Saturday, October 29, 2011

Seeing-eye Dog



Loki
We were at a dog show last weekend, reminiscing with a friend about Great Dogs of Blessed Memory. 
And I can never think of those stalwarts without thinking about the man I met one afternoon when I was walking my dog in Tours, France, where we lived at the time.
C’est un Schnauzer!”* the elderly gentleman said as he passed Loki and me.
Oui,” I replied, surprised that a Tourangeau** would recognize my dog’s breed. People were always stopping us, and saying “what breed is that?” or “is that a Fox Terrier?” so to have someone in Tours recognize Loki’s breed was unexpected. (We later learned that Standard Schnauzers are more familiar to Parisians.)
Loki trotted up to Monsieur and greeted him.
Monsieur gave him a warm welcome. “I used to have Schnauzers,” he said, scratching Loki on the back. “I had a very old one; he was blind, and every morning I had to walk him down the stairs into the yard, because he couldn’t see to get down them by himself.
“I got a puppy,” and here he gave me the puppy’s complete pedigree, while I nodded as if I knew the kennel names and recognized the excellence of the bloodlines. “When I brought the puppy home, I was worried about the old dog, because puppies can be rough, and the old dog was blind and very old and perhaps not much of a match for a youngster. But they seemed to get on well together.
“One day I got up to take the old dog down the stairs to the yard, and I couldn’t find him. The puppy was also not in the house. I looked in the yard, and they both were there. The puppy had taken the old blind dog down the stairs to the yard.
“And after that, every morning until he died, the old dog went down the stairs to the yard with his puppy leading him.”
Monsieur petted Loki some more and pronounced him “magnifique.” We chatted about what good dogs Schnauzers are, and then Monsieur took his leave, thanking me for the good memories we had inspired, and leaving me with my own good memories.

*“It’s a Schnauzer!”
            **Resident of the city of Tours.

Thursday, October 27, 2011

Drumroll, Please

Best Signage Ever Ever Ever!
          I've been sharing my fave Euro signage (here, here, and here). I love 'em all, but the photo above, from the Bergen, Norway, airport mens' room is the best of the lot. I know it's been reproduced in every design mag known to man, but I have to post it—it's just too good.
          I also have to add, in all honesty, that the designer was not completely triumphantly successful on the women's version:
Meh.

Tuesday, October 25, 2011

Earth, Air, Fire, Water

©Nancy Banks
          I will yap about Iceland to anyone who listens, and many who don't.
          It's just the best.
          It's got great big sky doing interesting things, astonishing cataracts of water flinging themselves off high points just to run down and join the sea, vistas that stretch to the blue mountains back of beyond, and steaming, boiling, erupting, morning-glory-colored, sulfur-scented thermal features that remind me of home (I grew up near Yellowstone Park). But instead of yapping today, I'm sending you to this glorious little video that says it better than I can.

» Tasks to complete:
1) Please retype the part of the blog posts that opens with the words containing "Loki trotted up" and closes with "them by himself.".
2) Do the following statements agree with the blog posts? Answer yes or no for each, quoting the words that decide it. (a) The elderly gentleman in Tours once owned Schnauzers. (b) The favorite sign photographed at the Bergen airport came from the women's room. (c) The writer grew up near Yellowstone Park.

» Information shown:
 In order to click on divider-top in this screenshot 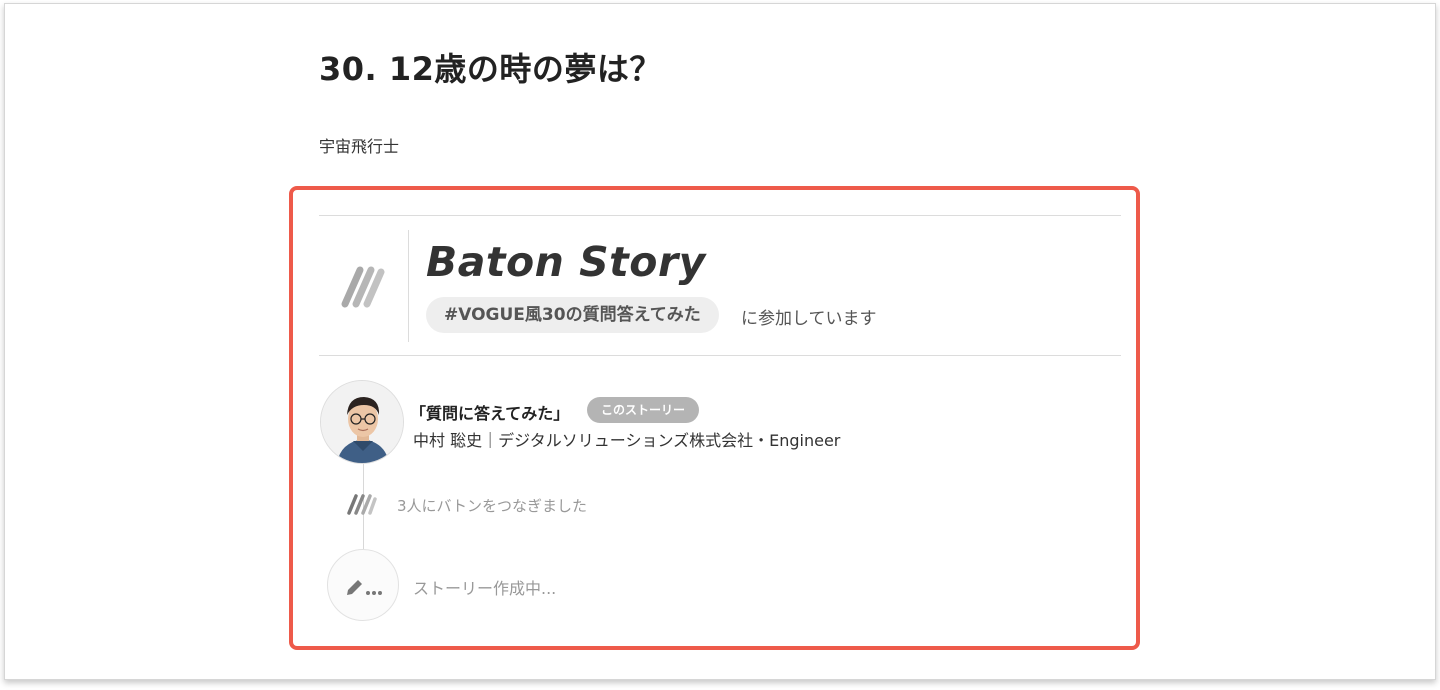, I will do `click(720, 216)`.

» Solutions for each task:
1)
Loki trotted up to Monsieur and greeted him.
Monsieur gave him a warm welcome. “I used to have Schnauzers,” he said, scratching Loki on the back. “I had a very old one; he was blind, and every morning I had to walk him down the stairs into the yard, because he couldn’t see to get down them by himself.

2)
(a) Yes: "I used to have Schnauzers"
(b) No: "from the Bergen, Norway, airport mens' room"
(c) Yes: "I grew up near Yellowstone Park"